A pergunta de Sagan sempre foi sobre a existência de vida em outros lugares do universo. Ele criou diferentes programas para a Nasa com esse objetivo. Li nesta última semana que, há 30 anos, um artigo publicado por Sagan e colaboradores ensina como ser absolutamente cético sobre aquilo que mais queremos saber. Em 1989, a sonda Galileo foi lançada para buscar sinais de vida. Sagan convenceu a Nasa e apontar a sonda para o nosso planeta. A pergunta do artigo era: será que a sonda é mesmo capaz de detectar vida do espaço? Era como uma história de ficção científica – imagine que estamos vendo a Terra pela primeira vez. Como saber se sabemos mesmo como identificar os sinais? A gente quer tanto detectar vida, que é fácil ser enganado. Chamamos isso de um experimento controle – esse era o controle perfeito! Se a resposta fosse negativa, saberíamos que a sonda não funciona.
O experimento criou uma moldura para todas as buscas de assinaturas biológicas usadas hoje em dia: a existência de vida deve ser a última explicação plausível – precisamos eliminar tudo o que pode ser explicado de outro jeito. Muito inspirador. Preciso disso para lembrar que nós, humanos, somos capazes de algo assim. Porque quando penso que se o experimento fosse buscar vida inteligente não acredito que teríamos um bom controle.
O planeta hoje é um buraco negro de inteligência. Temos toda a ciência para entender as mudanças climáticas e ainda assim não existe acordo planetário para tomar medidas preventivas ou de remediação. E o pior, apesar de sabermos, por estudos de todas as áreas, o quanto a diversidade é a fonte da resiliência e força da espécie humana, não conseguimos conviver com as diferenças. Até quando seremos tolerantes com grupos e pessoas que fazem da intolerância a sua bandeira? Que acham que destruir vidas é a sua missão? Que não admitem coexistir e partilhar um ambiente com respeito mútuo?

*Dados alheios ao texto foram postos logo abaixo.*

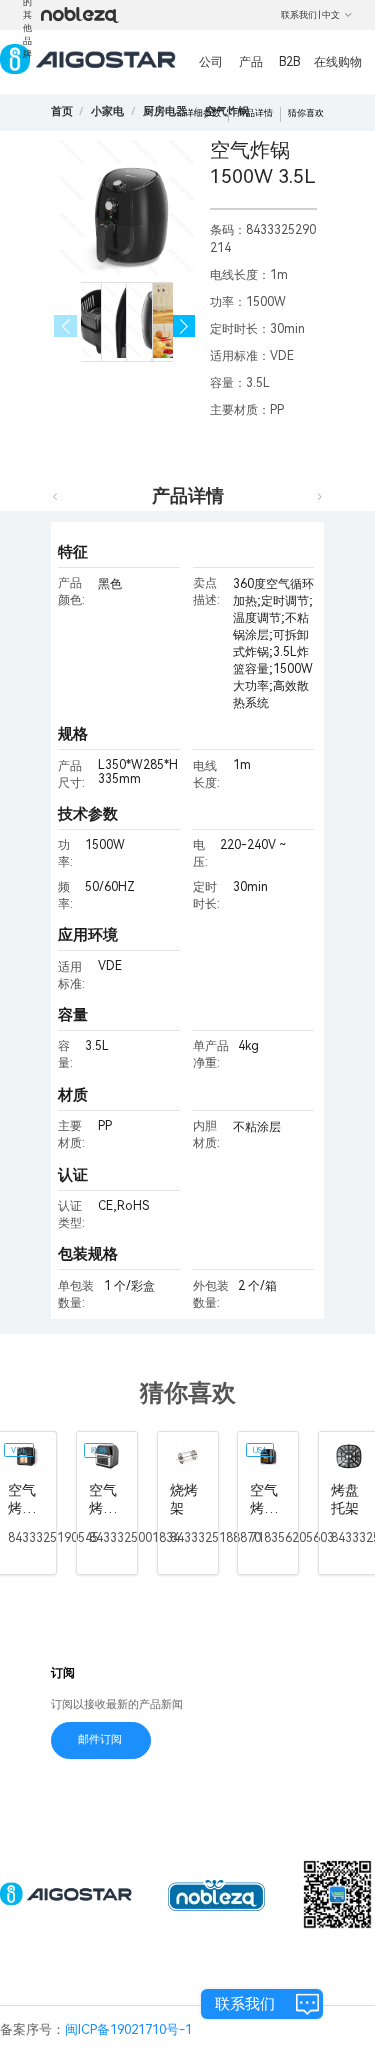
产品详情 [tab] (188, 495)
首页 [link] (62, 111)
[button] (184, 326)
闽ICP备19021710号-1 (128, 2029)
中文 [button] (331, 15)
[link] (107, 111)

Recebemos o dom maravilhoso da vida, mas ainda não dominamos a inteligência para vivenciar essa experiência na sua forma mais sublime. Mas nós sabemos como reverter isso. A solução passa por cada um de nós, diariamente, pensarmos menos em ouvir apenas o que queremos e nos dispormos a entender o outro, mesmo que esse seja o caminho mais extenuante.